Explore for your heart, and the photographs will follow.

Principles Of Composition: Balance

Recently I was photographing ice bubbles on the frozen lakes of the Canadian Rockies, and the raw, rugged beauty mixed with the phenomena of gorgeous ice bubbles below me left me literally breathless.  Feeling very much like a beginner, I battled visual overload and awe.   I mentally talked myself through slowing down, going back to basics and looking for strong compositions. 

As teachers, we can often forget what it was like to be a beginner and to be overwhelmed with equipment and the beauty surrounding you.  When you add in the pressure to get the shot while the light is in its full glory, the situation can be frustrating. 

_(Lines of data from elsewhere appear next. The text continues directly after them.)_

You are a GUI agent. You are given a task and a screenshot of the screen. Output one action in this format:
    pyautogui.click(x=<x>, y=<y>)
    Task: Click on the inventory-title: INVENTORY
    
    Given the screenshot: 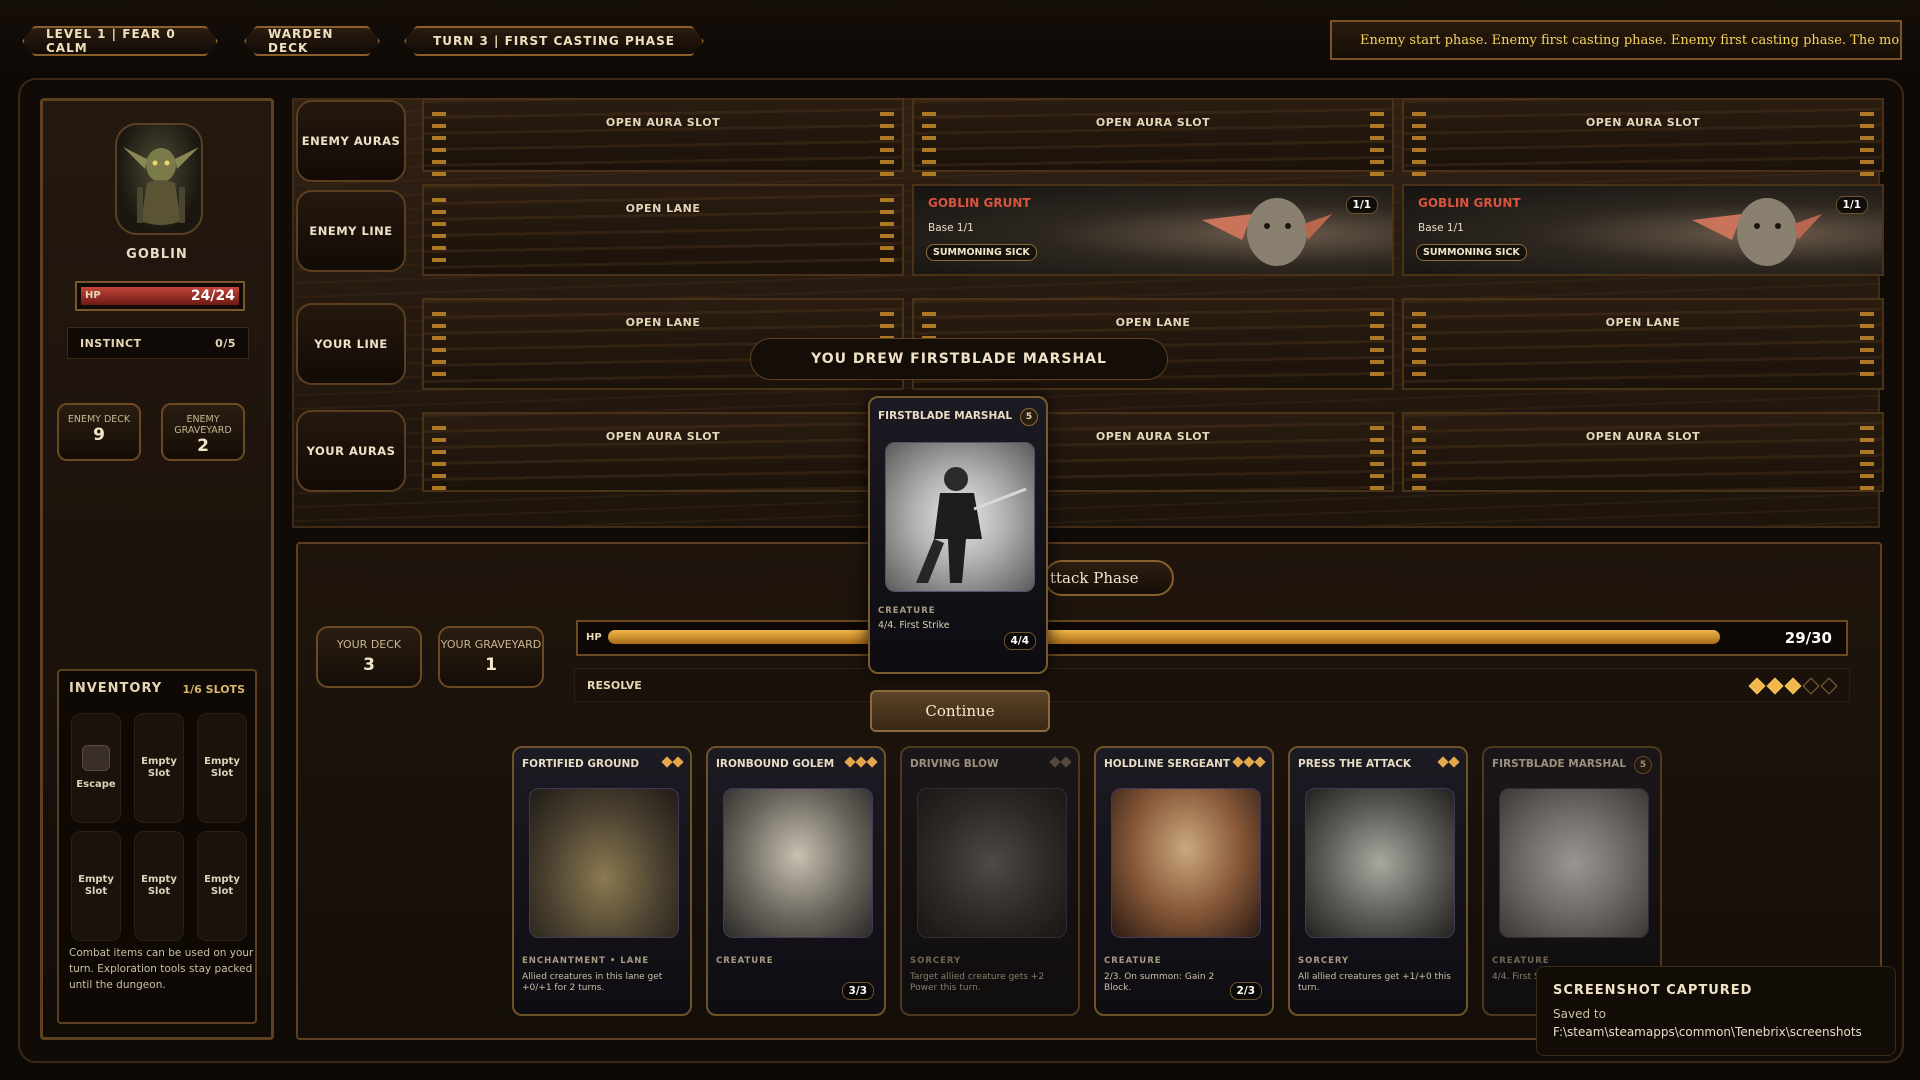 What is the action you would take?
    pyautogui.click(x=116, y=688)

In a series of blog posts, we are going back to the basics of composition.  Today we’re addressing the topic of balance. 

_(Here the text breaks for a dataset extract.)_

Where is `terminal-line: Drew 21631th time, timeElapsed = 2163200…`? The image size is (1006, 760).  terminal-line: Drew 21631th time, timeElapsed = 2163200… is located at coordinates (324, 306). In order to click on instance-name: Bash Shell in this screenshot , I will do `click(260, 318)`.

Its not difficult to understand what this means, but mastering this technique or rule of design in your compositional tool belt can be challenging. 

Balance is identifying the elements before you, and creating your composition in a way that distributes weight evenly.  In drawing or painting, we break down the elements in our composition to shapes first.  The same principle must be applied to photography.  The best way to describe this will be visually. 

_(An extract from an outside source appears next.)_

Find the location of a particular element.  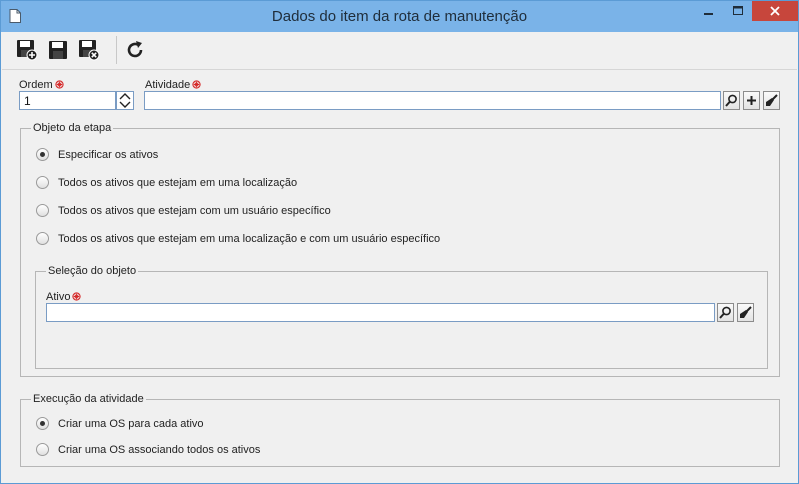

save-button is located at coordinates (58, 50).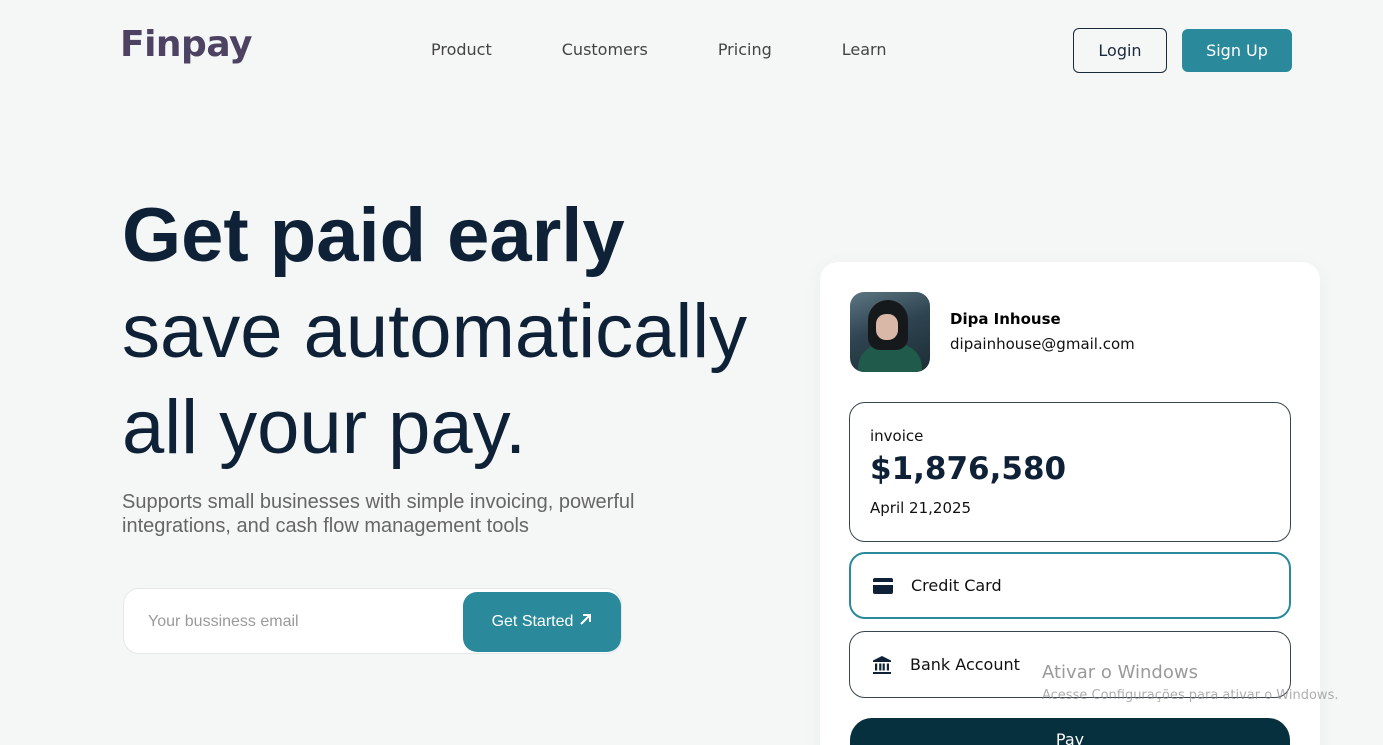  I want to click on hero-title-line-2: save automatically, so click(435, 332).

In the example below, symmetry is achieved by using two identical shapes or subjects and placing them on either side of an imaginary vertical axis in your image.  Below, I composed this photograph with the road going directly down center and having the weight of the trees on either side of the road being equally weighted.  Symmetry can be very formal and evoke feelings of formalities and elegance.  Oftentimes if we have images with a strong sense of symmetry, we will try them in black and white, which also leads to a very classic and elegant piece.

 Asymmetrical balance:

Asymmetrical balance follows the same principle above but looses the reigns.  We are essentially looking for balance without using identical objects. Finding a composition while looking for asymmetrical balance can be a bit more challenging.  Asymmetrical balance calls for two elements weighted the same, but does not require them to be identical. Aysmmetircal balance can also be related to tone or space.  

A good indicator if you have achieved asymmetrical balance is that if you find your eye equally roams to the left and right equally, you likely have hit the target. 

As an example below, I used tone (lights and darks) in a diagonal placement to achieve balance.

Radial Symmetry:

 Radial symmetry starts our point of focus in the center and then radiates out.  This might be one of the most difficult forms of balance to achieve.  Keith has an excellent example of this with his image, Blush Of Dawn (shown below).   Note how his sunrise is coming from close to the center and radiating out the top and the reflection in the bottom.  In addition, he’s also used symmetrical balance to balance two large darker objects on either side of the image to distribute weight and frame the picture.

Approximate Symmetry:

Let’s take things to a little deeper level.  Approximate balance follows the same principle as symmetry above but looses the reigns.  We are essentially looking for balance without using identical objects.  In the example below I balanced the weight of two objects, the fence on the right and the mound of grass on the left.  Both sides are similar in tones, but the left is clearly heavier than the right.  The weight of each in regard to space is evenly distributed, which supports our principle. 


Today we’ve covered several different elements to the principle of balance, and although we might not be able to recite each one tomorrow, let’s tuck these principles into our mind.  In the end, the most important thing to remember is that when you’re working on a composition, to identify all the elements in your frame, and making sure you are positioning them in a way that reflects balance.